§ Source material
>>>>>
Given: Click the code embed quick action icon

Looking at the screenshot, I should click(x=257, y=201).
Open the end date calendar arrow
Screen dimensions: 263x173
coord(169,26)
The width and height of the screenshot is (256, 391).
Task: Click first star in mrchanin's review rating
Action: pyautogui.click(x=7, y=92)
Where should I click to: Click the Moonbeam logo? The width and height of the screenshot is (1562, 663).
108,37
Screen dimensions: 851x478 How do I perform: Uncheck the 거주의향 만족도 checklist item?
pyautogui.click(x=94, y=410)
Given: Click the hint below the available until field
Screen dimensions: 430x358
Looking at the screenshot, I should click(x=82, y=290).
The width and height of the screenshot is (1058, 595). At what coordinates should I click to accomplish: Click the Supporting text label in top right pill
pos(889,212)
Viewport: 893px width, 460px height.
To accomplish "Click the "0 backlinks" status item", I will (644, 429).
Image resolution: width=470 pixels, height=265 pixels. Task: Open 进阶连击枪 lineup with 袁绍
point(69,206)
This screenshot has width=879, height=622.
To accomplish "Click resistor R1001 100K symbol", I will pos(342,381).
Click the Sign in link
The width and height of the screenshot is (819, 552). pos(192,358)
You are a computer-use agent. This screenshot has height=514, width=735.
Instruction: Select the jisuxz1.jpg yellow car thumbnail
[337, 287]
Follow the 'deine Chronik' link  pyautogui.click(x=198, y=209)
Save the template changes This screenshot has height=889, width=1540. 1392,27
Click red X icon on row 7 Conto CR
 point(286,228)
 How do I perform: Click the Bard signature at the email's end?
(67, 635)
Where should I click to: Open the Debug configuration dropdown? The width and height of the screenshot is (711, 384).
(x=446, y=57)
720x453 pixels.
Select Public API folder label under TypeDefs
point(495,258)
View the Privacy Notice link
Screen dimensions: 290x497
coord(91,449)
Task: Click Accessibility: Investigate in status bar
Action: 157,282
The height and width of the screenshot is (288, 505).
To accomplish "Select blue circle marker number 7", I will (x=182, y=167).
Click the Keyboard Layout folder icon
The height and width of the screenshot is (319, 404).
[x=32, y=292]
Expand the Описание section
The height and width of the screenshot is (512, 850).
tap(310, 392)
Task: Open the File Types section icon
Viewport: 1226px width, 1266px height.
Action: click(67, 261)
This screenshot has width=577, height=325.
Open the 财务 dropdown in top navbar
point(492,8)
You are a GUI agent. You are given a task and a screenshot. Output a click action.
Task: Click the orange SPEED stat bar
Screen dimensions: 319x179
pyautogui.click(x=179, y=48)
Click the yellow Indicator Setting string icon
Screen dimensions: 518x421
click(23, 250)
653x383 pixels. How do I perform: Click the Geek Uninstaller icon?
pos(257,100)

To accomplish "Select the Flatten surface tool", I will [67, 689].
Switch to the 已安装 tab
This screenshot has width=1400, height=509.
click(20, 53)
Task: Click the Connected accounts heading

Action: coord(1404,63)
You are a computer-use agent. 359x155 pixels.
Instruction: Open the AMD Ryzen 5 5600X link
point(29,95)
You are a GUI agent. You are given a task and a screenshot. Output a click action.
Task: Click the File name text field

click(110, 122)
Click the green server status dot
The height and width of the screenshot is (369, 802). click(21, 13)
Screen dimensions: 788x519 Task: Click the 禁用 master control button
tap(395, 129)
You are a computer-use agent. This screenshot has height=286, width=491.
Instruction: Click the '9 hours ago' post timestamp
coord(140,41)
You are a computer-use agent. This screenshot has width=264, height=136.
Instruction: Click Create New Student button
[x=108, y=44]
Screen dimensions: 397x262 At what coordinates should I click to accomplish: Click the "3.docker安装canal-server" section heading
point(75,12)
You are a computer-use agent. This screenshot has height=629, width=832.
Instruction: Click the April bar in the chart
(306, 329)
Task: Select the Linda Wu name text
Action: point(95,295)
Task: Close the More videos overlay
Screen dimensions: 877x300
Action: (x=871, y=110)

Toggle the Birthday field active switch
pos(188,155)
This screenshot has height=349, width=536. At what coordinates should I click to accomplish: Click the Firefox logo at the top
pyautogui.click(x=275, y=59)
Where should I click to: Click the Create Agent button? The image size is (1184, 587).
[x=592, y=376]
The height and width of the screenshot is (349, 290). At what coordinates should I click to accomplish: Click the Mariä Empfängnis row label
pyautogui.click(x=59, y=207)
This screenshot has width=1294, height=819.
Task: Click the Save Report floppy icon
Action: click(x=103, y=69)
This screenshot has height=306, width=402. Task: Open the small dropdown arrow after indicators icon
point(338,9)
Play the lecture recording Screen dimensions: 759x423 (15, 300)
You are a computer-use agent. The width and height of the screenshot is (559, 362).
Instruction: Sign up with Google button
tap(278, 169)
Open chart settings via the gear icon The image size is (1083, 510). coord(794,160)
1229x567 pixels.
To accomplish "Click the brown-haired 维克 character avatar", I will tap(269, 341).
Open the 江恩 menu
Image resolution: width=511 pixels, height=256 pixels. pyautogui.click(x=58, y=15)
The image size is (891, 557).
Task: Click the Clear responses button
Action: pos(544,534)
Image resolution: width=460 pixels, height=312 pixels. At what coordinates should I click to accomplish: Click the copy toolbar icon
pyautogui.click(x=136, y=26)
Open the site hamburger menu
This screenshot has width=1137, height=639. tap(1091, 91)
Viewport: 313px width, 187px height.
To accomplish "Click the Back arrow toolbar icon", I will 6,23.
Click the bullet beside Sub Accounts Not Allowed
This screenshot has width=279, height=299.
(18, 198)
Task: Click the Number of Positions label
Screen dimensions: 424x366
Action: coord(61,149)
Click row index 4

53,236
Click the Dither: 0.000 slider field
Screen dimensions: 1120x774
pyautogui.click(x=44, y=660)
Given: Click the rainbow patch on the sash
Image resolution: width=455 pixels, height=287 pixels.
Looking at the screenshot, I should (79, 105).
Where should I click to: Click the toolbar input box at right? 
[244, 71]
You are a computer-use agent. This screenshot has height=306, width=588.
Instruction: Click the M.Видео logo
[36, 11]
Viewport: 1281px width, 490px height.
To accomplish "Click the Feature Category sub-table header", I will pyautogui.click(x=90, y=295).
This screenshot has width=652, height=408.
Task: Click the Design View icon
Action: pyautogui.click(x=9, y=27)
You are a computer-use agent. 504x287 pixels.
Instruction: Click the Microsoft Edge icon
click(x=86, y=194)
<<<<<
Wherever the string "computer" occurs in the records, copy the line it is in.

§ Expected answer
You are a computer-use agent. This screenshot has height=514, width=735.
You are a computer-use agent. 359x155 pixels.
You are a computer-use agent. This screenshot has height=286, width=491.
You are a computer-use agent. This screenshot has width=264, height=136.
You are a computer-use agent. This screenshot has height=629, width=832.
You are a computer-use agent. The width and height of the screenshot is (559, 362).
You are a computer-use agent. This screenshot has height=306, width=588.
You are a computer-use agent. 504x287 pixels.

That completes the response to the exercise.